Herbert Watkins was also there. The 21-year-old Marine nicknamed Buzzard was on one of the trucks and was hit by shrapnel outside Hue. Almost everyone got hit that day, including Canley who was bleeding from the face but ignored the wound.
“He was all over the place. He was charging machine gun nests, him and (Sgt. Alfredo) Gonzalez,” said Watkins in a phone interview from Manchester, N.H., where he retired after 36 years with the Post Office.
“He was directing fire, dragging people out of the street and he was always so calm. … It’s like it happened yesterday. I still visualize everything,” Watkins said, thinking of the sergeant the Marines still call Gunny. “Oh, a great man, a man of stone.”
Canley and Gonzalez fired M16 rockets and charged close enough to lob hand grenades and take out a machine gun site. They opened up a hole that allowed the bloodied battered Alpha Company, 1st Battalion, 1st Marine Regiment to advance into Hue and the heart of the Tet Offensive.
It took three days before new officers arrived for Alpha 1/1. John Ligato, a private first class who became an FBI agent after the war, calls them the missing days.
Canley, still in command, performed the way he always did. He stood when others ducked. He ran into enemy fire to rescue his men, sometimes a cigarette still tucked into his mouth.
He encouraged and listened and led.
“He was John Wayne,” Ligato said. “We all like to think we’re a little brave. He’s on a different plane.”
There were two lifers: Canley and Gonzalez who died a few days after the company made it into Hue. Canley led the drive for Gonzalez to posthumously receive the Medal of Honor.
No one was left to write up Canley. The men he led finished their tours and left, coming back to a nation that had grown to hate the war. They lost touch with each other.
“No one wanted to talk about the (war) for 20 to 30 years,” Ligato said.
But historians recognized the importance of the Hue battle. They reached out to Marines to learn exactly what happened. Canley refused to talk but Ligato and others told the story. The legend of Gunny grew.
Reunions brought the company back together. In 2005, Ligato started a drive to upgrade the Navy Cross Canely won — along with a purple heart and two bronze stars — to the Medal of Honor for his acts during the missing days.
He reached out to Marines and collected stories of Canley’s heroism, how he carried wounded men to safety almost routinely.
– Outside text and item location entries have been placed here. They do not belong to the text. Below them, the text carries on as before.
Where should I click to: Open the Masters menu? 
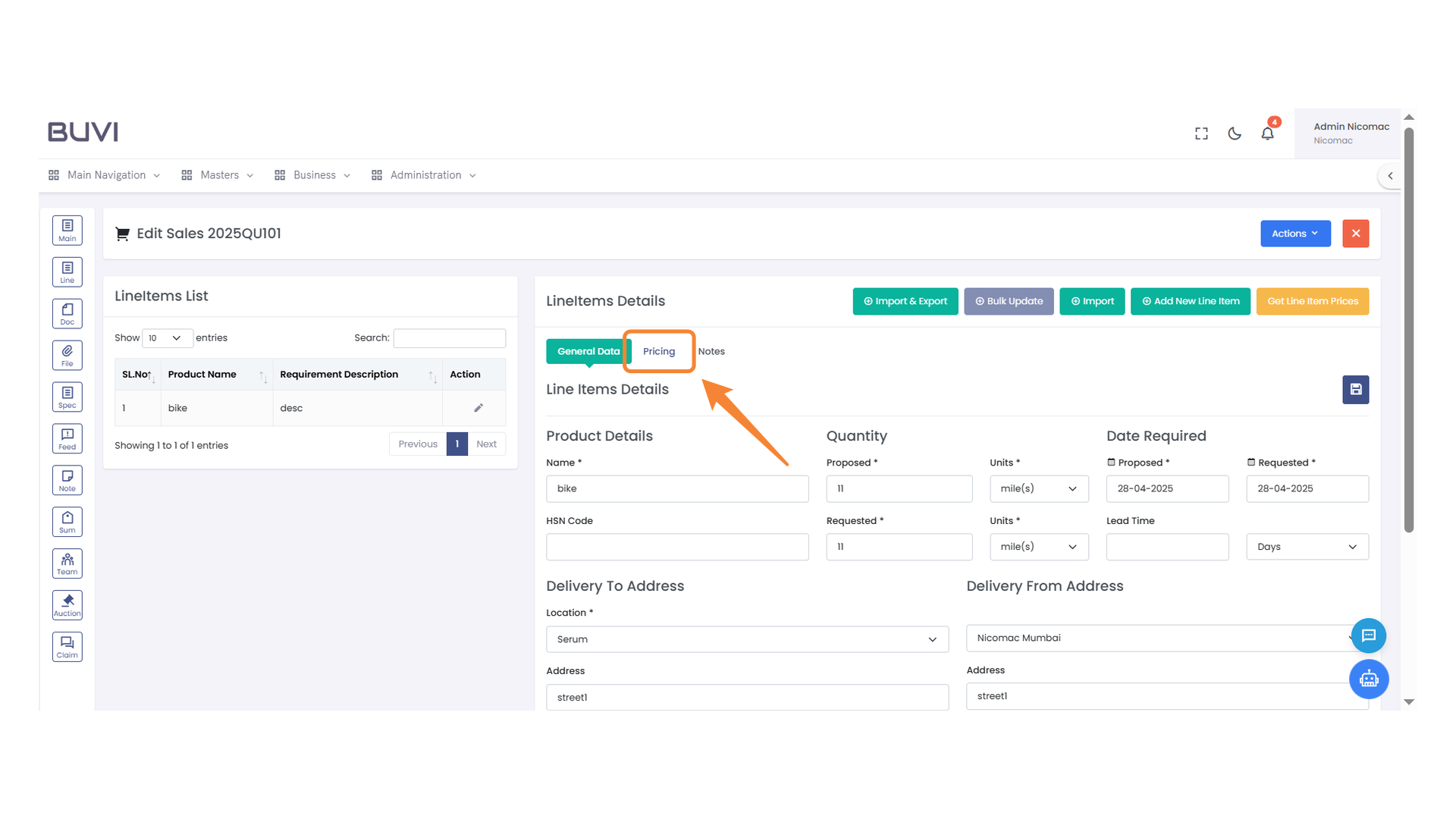[x=218, y=175]
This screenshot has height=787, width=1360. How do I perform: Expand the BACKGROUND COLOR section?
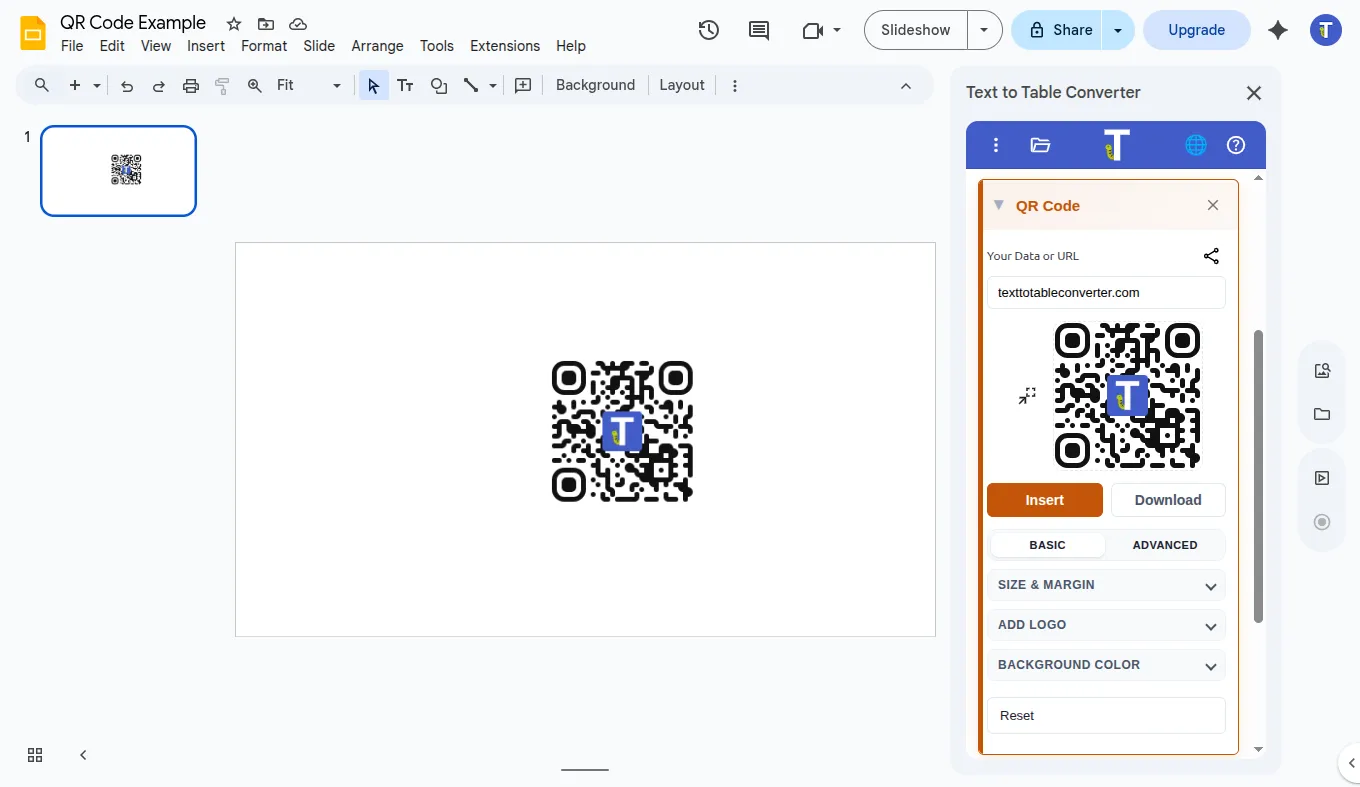(x=1106, y=664)
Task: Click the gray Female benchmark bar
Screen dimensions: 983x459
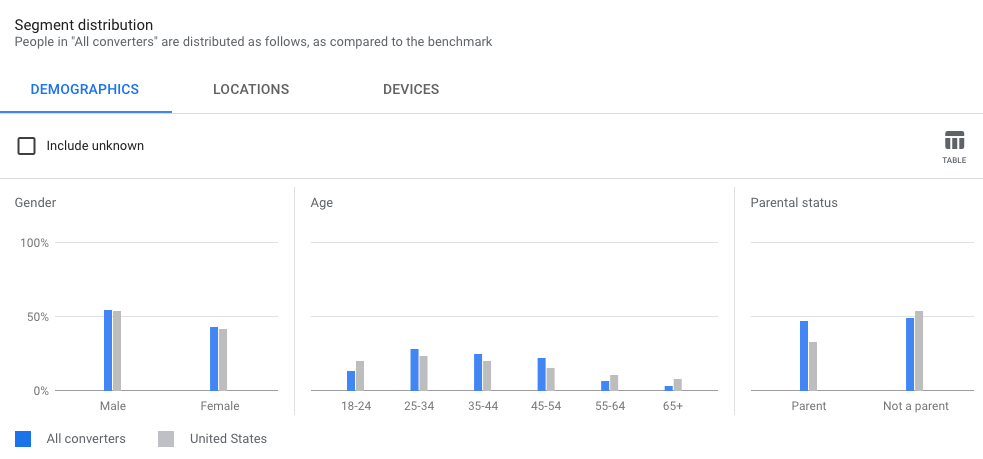Action: click(223, 360)
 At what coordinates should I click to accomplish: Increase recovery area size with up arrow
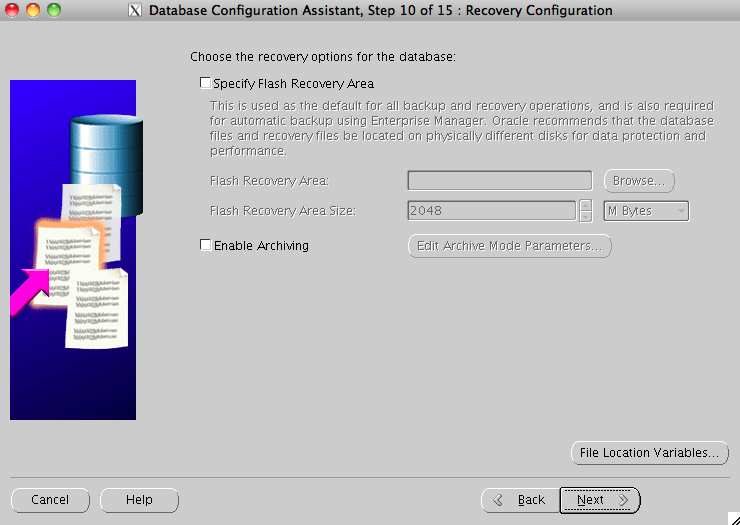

“I never saw such a Marine as him,” Watkins said. “It was amazing. He’d walk around nice and calm, rounds flying all around him.”
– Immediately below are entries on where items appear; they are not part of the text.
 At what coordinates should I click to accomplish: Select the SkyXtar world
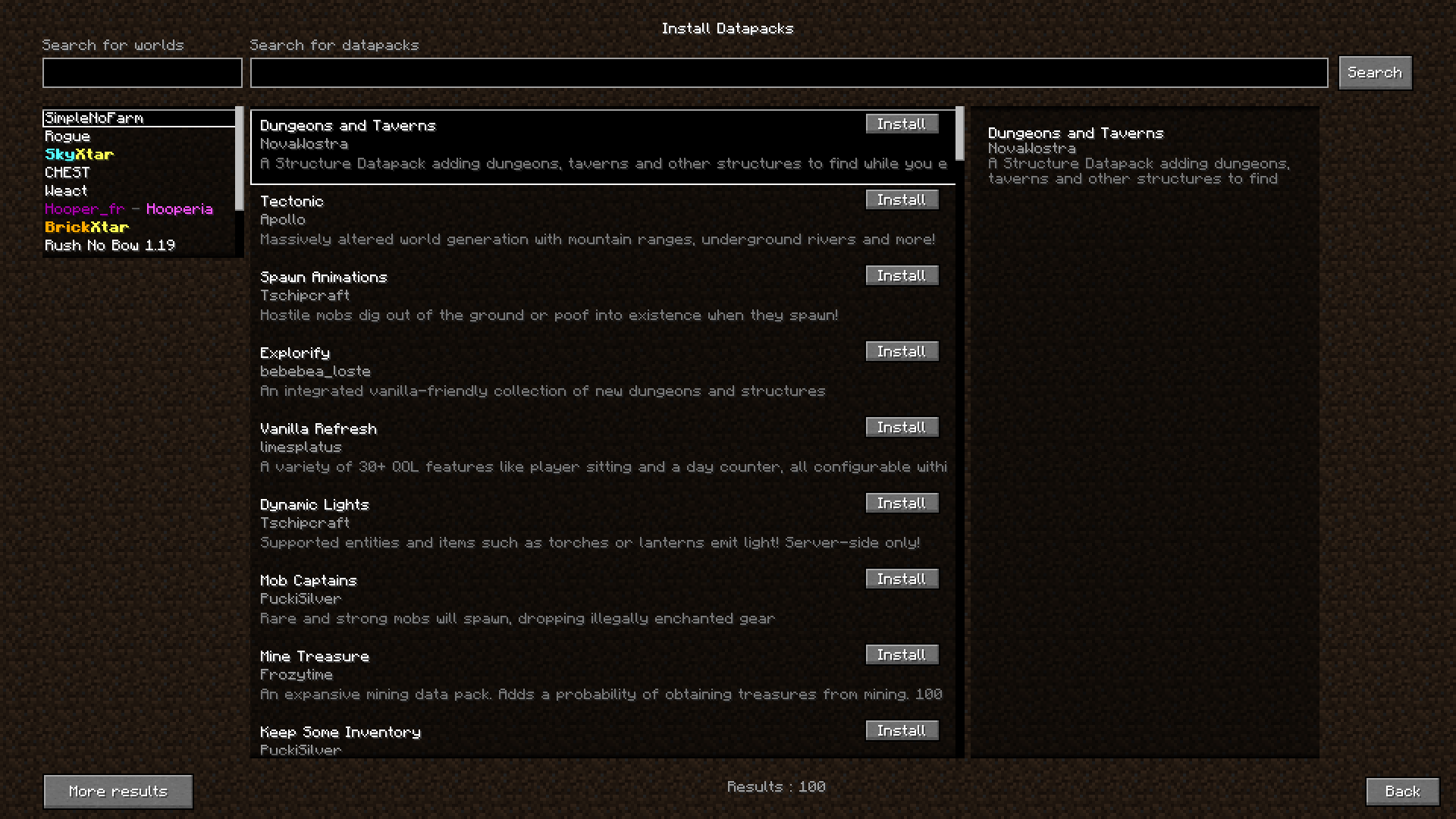80,155
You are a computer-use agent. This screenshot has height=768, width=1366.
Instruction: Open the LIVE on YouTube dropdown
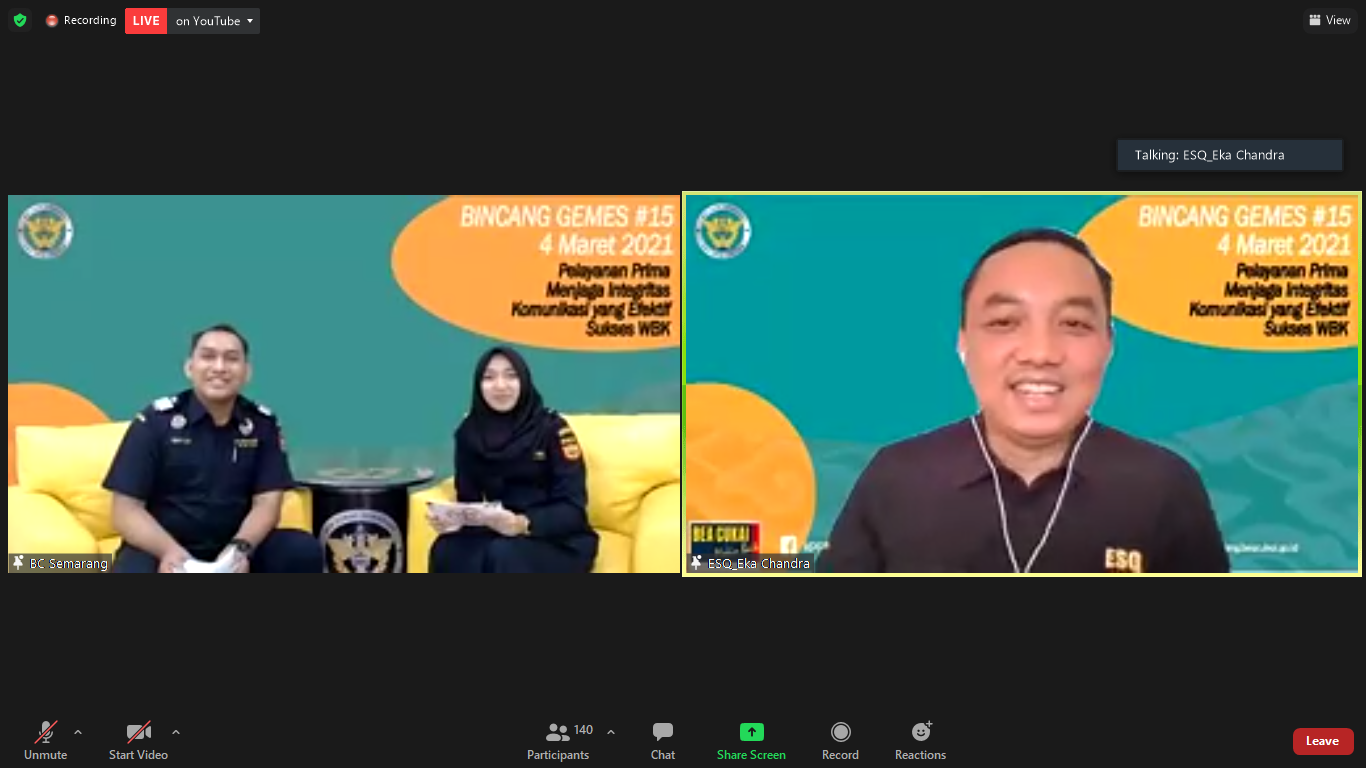click(x=250, y=21)
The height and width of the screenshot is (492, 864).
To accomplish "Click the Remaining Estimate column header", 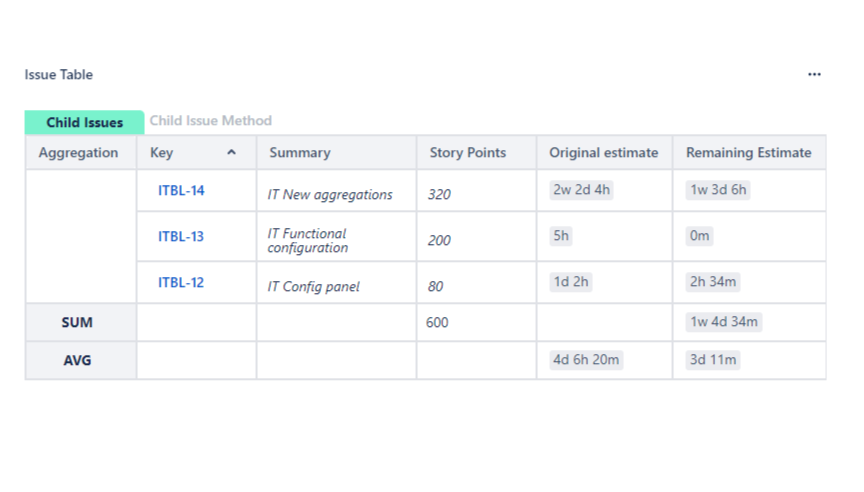I will coord(748,153).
Ligato needed two testimonials. He offered several times more than that.
Still, the drive for the Medal of Honor took 13 years. Ligato said there were bureaucratic hurdles like misplaced papers and the insistence on signatures from a long line of commanding officers.
The problem was that many of the officers were dead.
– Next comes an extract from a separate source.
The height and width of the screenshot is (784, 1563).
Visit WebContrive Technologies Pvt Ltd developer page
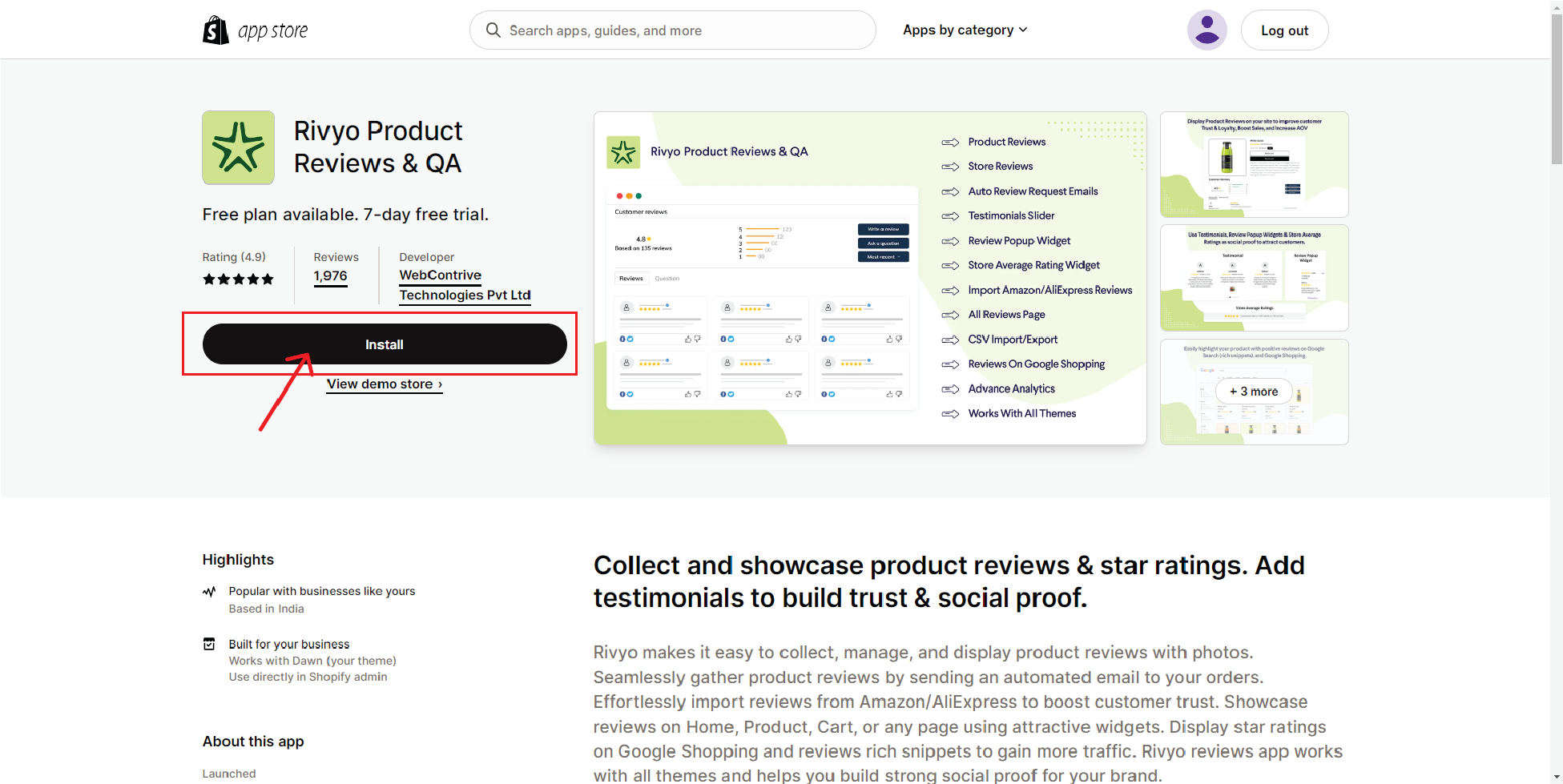(465, 285)
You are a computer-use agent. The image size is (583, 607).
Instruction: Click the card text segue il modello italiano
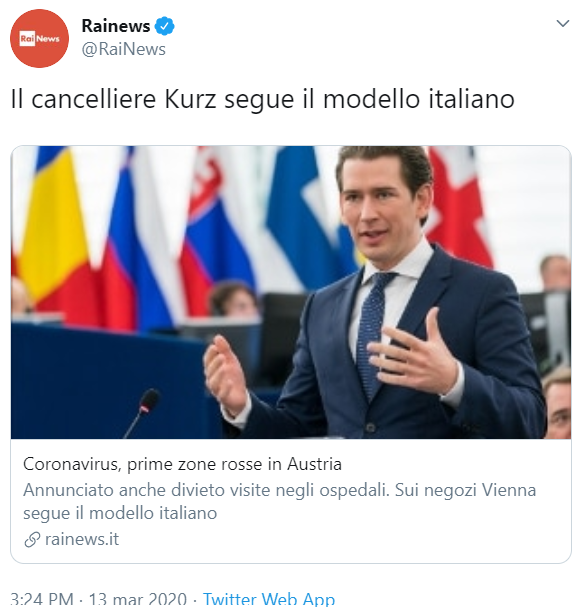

“I gave up a few times,” said Ligato who always resumed his efforts. “I thought I let him down.”
Ligato came to Brownley’s staff in 2014 and asked the congresswoman to join the drive. In a phone interview, she called Canley’s story incredible.
“The thing that stood out to me the most was that (Canley) always requested to return to Vietnam,” she said. “They tried to give him a desk job. He said no.”
After Mattis approved the Medal of Honor, the House and Senate gave unanimous votes of consent on Brownley’s bill waiving the five-year time limit. The congresswoman’s staff reported hours before Monday night’s deadline that Trump signed the bill.
“This has been one of my biggest honors since I’ve been in Congress,” she said earlier, noting only about 70 Medal of Honor recipients are still living. “This is really, really important.”
In an Oxnard sandwich shop, Canley told stories about arranging for helicopters to deliver 500 pounds of ice so his men could enjoy a cold beer. He still jogs three miles every other day and talked about his excitement at possibly leading the Marines currently in Alpha 1/1 in physical fitness training later this year.
He talked too about the nightmare of war. A half-century later, he still has dreams, still struggles to sleep at night.
In that kind of place, the key to leadership is to spend time with people, Canley said. You have to understand what’s important to them and help them defeat whatever stands in their way.
“How do I feel about them?” he said of his Marines, incredulous at the question. “I love them.”
The feeling dictates how Canley views the Medal of Honor. The country sent his Marines to a war 8,000 miles away from home. When they returned, they faced anger and rejection — as if they had somehow started the war.
“It haunts me every day that these Marines did not receive recognition,” Canley said, noting the Medal of Honor is for them.
“This is not about me,” he said. “This is about the young Marines that sacrificed so much. I just happened to be their leader.”